Image Retrieval Methods in the Dissimilarity Space
- URL: http://arxiv.org/abs/2412.08618v1
- Date: Wed, 11 Dec 2024 18:39:32 GMT
- Title: Image Retrieval Methods in the Dissimilarity Space
- Authors: Madhu Kiran, Kartikey Vishnu, Rafael M. O. Cruz, Eric Granger,
- Abstract summary: We argue that the feature dissimilarity space is more suitable for similarity matching.
We also propose a dichotomy transformation to project query and reference embeddings into a single embedding in the dissimilarity space.
As opposed to comparing the distance between queries and reference embeddings, we show the benefits of classifying the single dissimilarity space embedding.

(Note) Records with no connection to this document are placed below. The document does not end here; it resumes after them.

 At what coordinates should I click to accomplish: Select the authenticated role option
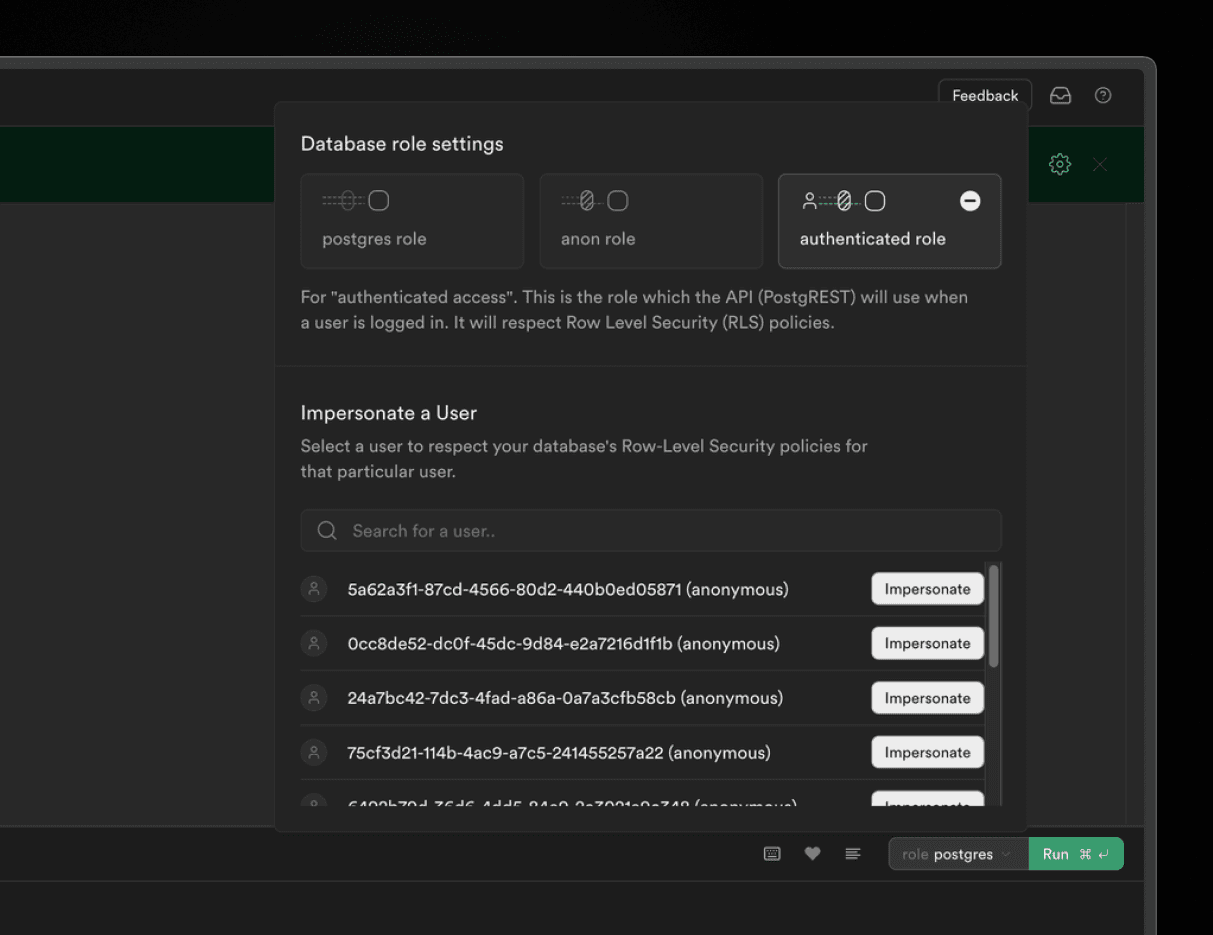872,222
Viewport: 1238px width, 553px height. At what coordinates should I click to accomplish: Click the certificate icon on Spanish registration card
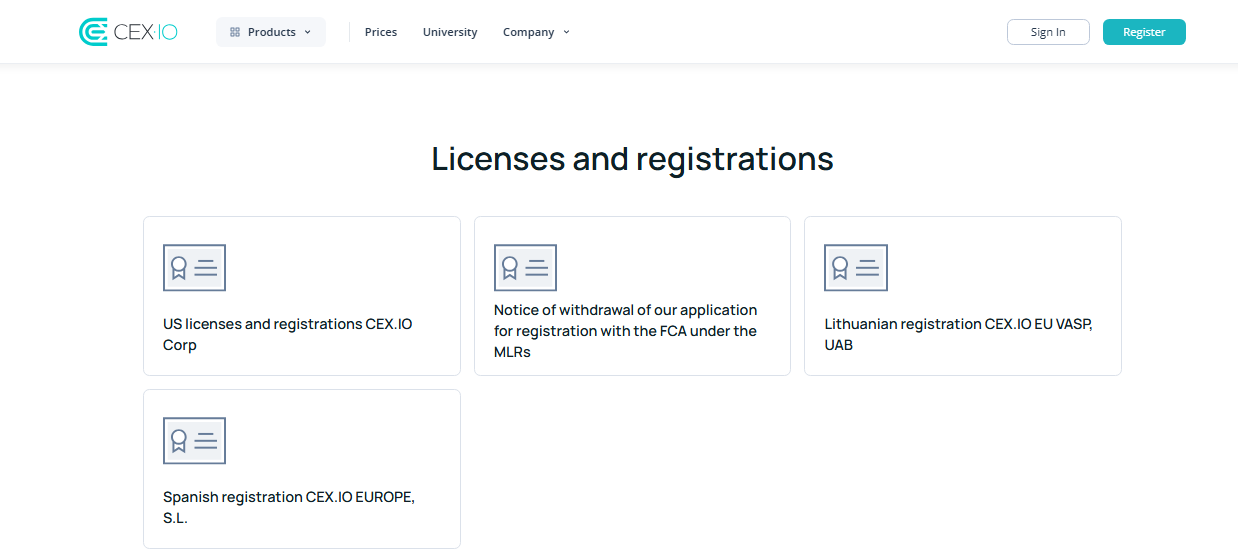click(x=194, y=441)
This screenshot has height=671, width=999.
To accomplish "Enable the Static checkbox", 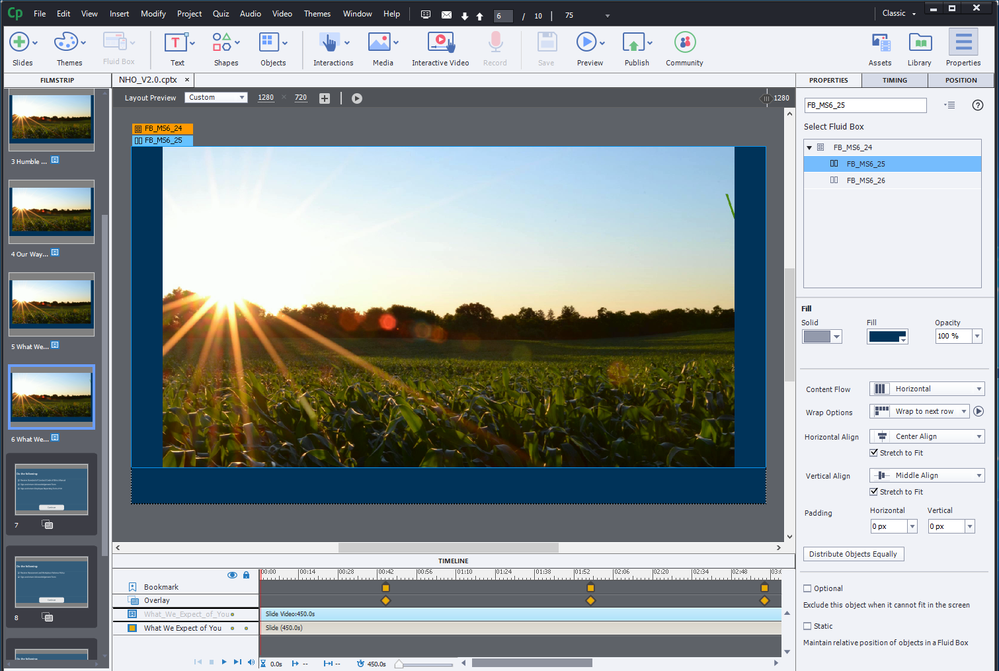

- Score: 10.00342846297521
- License:
- Abstract: Image retrieval methods rely on metric learning to train backbone feature extraction models that can extract discriminant queries and reference (gallery) feature representations for similarity matching. Although state-of-the-art accuracy has improved considerably with the advent of deep learning (DL) models trained on large datasets, image retrieval remains challenging in many real-world video analytics and surveillance applications, e.g., person re-identification. Using the Euclidean space for matching limits the performance in real-world applications due to the curse of dimensionality, overfitting, and sensitivity to noisy data. We argue that the feature dissimilarity space is more suitable for similarity matching, and propose a dichotomy transformation to project query and reference embeddings into a single embedding in the dissimilarity space. We also advocate for end-to-end training of a backbone and binary classification models for pair-wise matching. As opposed to comparing the distance between queries and reference embeddings, we show the benefits of classifying the single dissimilarity space embedding (as similar or dissimilar), especially when trained end-to-end. We propose a method to train the max-margin classifier together with the backbone feature extractor by applying constraints to the L2 norm of the classifier weights along with the hinge loss. Our extensive experiments on challenging image retrieval datasets and using diverse feature extraction backbones highlight the benefits of similarity matching in the dissimilarity space. In particular, when jointly training the feature extraction backbone and regularised classifier for matching, the dissimilarity space provides a higher level of accuracy.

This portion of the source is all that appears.